A couple of other things:
[ExpectedException] is deprecated.
use Assert.Throws
instead
ApplicationException is
also deprecated.
My application has the following project structure: There is the Business Logic project and the UnitTesting project where the methods from the Business Logic are tested. No mocking or testing framework are used (we rely on Visual Studio unit tests and we implement our own mock objects).
In the Business Logic let's say I have the following method:
public static void SomeMethod ()
{
....
if (cond1)
if (cond2)
SendMail();
}
I want to unit test that. I don't want to unit test the sending of the mail, rather the mail is sent under the correct circumstances. So I was thinking to do something like
public class MailSender : ISmtpMail
{
// stuff
}
public class FakeMailSender : ISmtpMail
{
//
static bool SendMail ()
{
return true;
}
}
The problem is that I don't know how to enforce the usage of the FakeMailSender in the unit test project or in the unit test methods which look something like :
[TestMethod]
public static void SomeMethod_Test()
{
// some mock initialization
BusinessLogic.SomeMEthod ();
// checks
}
without changing the BusinessLogic method signature or injecting code (which is undesired)
It's not clear where your first method "lives". It seems to me that:
Your SendMail method shouldn't be static, which makes all kinds of test double injection tricky to say the least
You should inject ISmtpMail into whatever needs to send mail.
You say you want to do it "without injecting code" - why not? The "mail sending" service is clearly a dependency: your code will be clearer, less tightly coupled, and easier to test if you inject that depedency, whether explictly or with the help of a DI container.
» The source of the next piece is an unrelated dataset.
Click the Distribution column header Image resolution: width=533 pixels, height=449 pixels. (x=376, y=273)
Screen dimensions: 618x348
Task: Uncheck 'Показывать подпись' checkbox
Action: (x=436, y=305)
The problem is that you're using static methods. There's no clean way of configuring that singleton instance to use different services.
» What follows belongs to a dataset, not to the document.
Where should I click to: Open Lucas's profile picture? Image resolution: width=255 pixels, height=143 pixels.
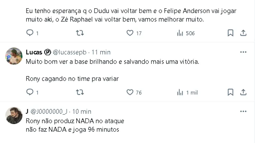[x=14, y=56]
Consider this. Make your SomeMethod non-static and inject the required services into the business logic instance:
private ISmtpMail _smtpMail;
public BusinessLogic(ISmtpMail smtpMail)
{
_smtpMail = smtpMail;
}
public void SomeMethod()
{
...
_smtpMail.Send();
}
Your test code will then be able to enforce which service to use:
[TestMethod]
public static void SomeMethod_Test()
{
// some mock initialization
var bl = new BusinessLogic(new FakeMailSender());
bl.SomeMethod();
// checks
}
For production code, I strongly encourage you to look at some of the excellent Dependency Injection frameworks out there, e.g. Autofac, which makes the service injections happen more or less by magic.
With statics you can use commercial library like Typemock. However, if you are forced to use that it means you have a bad design, probably even misunderstanding the concept of oop. I'd recommend to refactor and use the injection as Jon Skeet and Peter Lillevold already suggested.
First of all you should avoid using any static mocking, and use classical injection pattern as already suggested.
But if you really want to mock static methods (for example, in cases when you can't change this code because this code reside in third-party library), you can use Moles.
Suppose you have following MailSender class:
namespace MyNamespace {
class MailSender
{
public static bool SendMail() {...}
}
}
Moles can generate "mole" for this class with Action delegate witch would be called instead of original method every time your code calls this original method. And than you could write following test:
[TestMethod]
public static void SomeMethod_Test()
{
// After that all calls to MyNamespace.MailSender.SendMail whould
// return true
MyNamespace.Moles.MMailSender.SendMail = () => true;
BusinessLogicClass.SomeMethod();
}
BTW, Moles can also help you mocking not only static methods and non-virtual methods with moles, but this tool can generate similar stub classes for testing interfaces or classes with virtual methods.